Vamos a descartar las columnas que son innecesarias para nuestro análisis.

In [15]:
df_products.drop(columns=['Unnamed: 0'], inplace=True)

In [16]:
df_products_clean = df_products.set_index('product_id')

# DATES
df_products_clean['created_at'] = df_products_clean['created_at'].str.strip()
df_products_clean['created_at'] = pd.to_datetime(df_products_clean['created_at'], errors='coerce')

# BOOLEANS
df_products_clean['is_active'] = df_products_clean['is_active'].str.strip().str.lower()
df_products_clean['is_active'] = (
    df_products_clean['is_active']
    .map({"true": True, "false": False, "1": True, "0": False})
    .astype("boolean")
)

# INTEGERS
for col in ['category_id']:
    df_products_clean[col] = df_products_clean[col].str.strip()
    df_products_clean[col] = pd.to_numeric(df_products_clean[col], errors='coerce').astype('Int64')

# FLOATS
for col in ['price', 'cost', 'stock_quantity', 'weight_kg']:
    df_products_clean[col] = df_products_clean[col].str.strip()
    df_products_clean[col] = pd.to_numeric(df_products_clean[col], errors='coerce')

# STRINGS
for col in ['product_name', 'description', 'dimensions']:
    df_products_clean[col] = df_products_clean[col].str.strip()

# CATEGORICAL
df_products_clean['brand'] = df_products_clean['brand'].str.strip().str.title().astype('category')

df_products_clean.head()

Unnamed: 0_level_0,product_name,category_id,brand,price,cost,stock_quantity,weight_kg,dimensions,description,is_active,created_at
product_id,Unnamed: 1_level_1,Unnamed: 2_level_1,Unnamed: 3_level_1,Unnamed: 4_level_1,Unnamed: 5_level_1,Unnamed: 6_level_1,Unnamed: 7_level_1,Unnamed: 8_level_1,Unnamed: 9_level_1,Unnamed: 10_level_1,Unnamed: 11_level_1
1,Centralized attitude-oriented synergy,164,Undefined,120.22,49.48,754.0,,194x144x13,Hotel quickly amount care meet.

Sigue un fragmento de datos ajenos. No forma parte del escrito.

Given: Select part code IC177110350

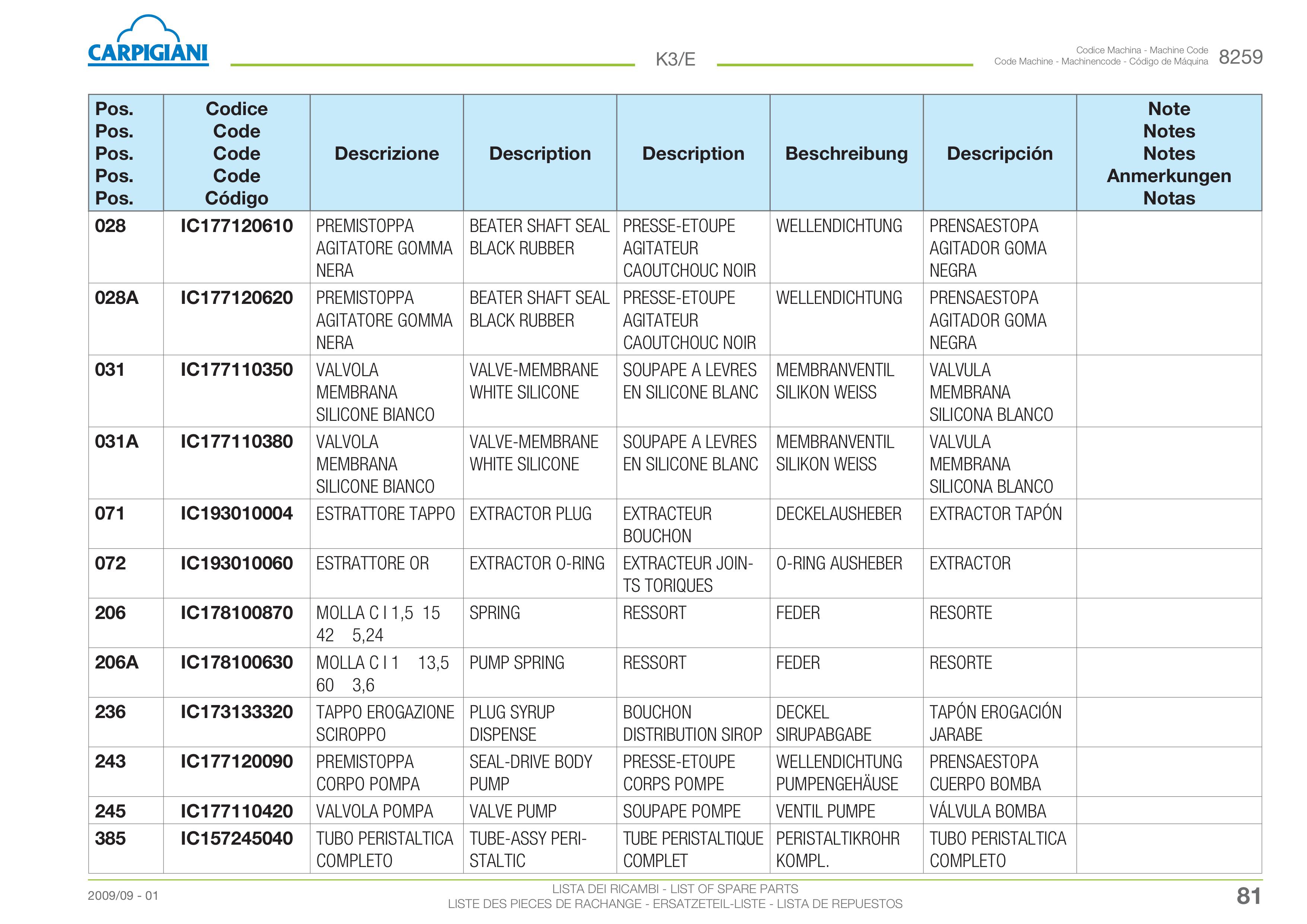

Likely conside...,True,2024-05-12 00:44:32.354038
2,Reactive asynchronous analyzer,9,Adidas,19.75,10.92,27.0,28.11,188x171x91,Wish white also. Natural career woman across c...,True,2024-06-13 17:16:40.512421
3,Polarized static flexibility,57,Dr. Martens,454.72,334.06,777.0,40.31,183x113x45,Senior go talk down story forget. Career make ...,True,2025-01-02 18:13:21.175439
4,Persevering homogeneous Graphic Interface,56,Tiffany & Co.,957.64,331.7,,,93x159x35,Exist little add economy discussion across. Pe...,True,2024-12-15 11:32:56.088835
5,Compatible non-volatile array,118,Ikea,540.87,311.55,,31.47,97x152x26,Stuff evening north city he sit style poor. Pe...,True,2023-12-05 09:19:11.197502


Exportamos el dataset limpio para reutilizarlo.

In [17]:
df_products_clean.to_pickle('../../data/clean/products.pkl')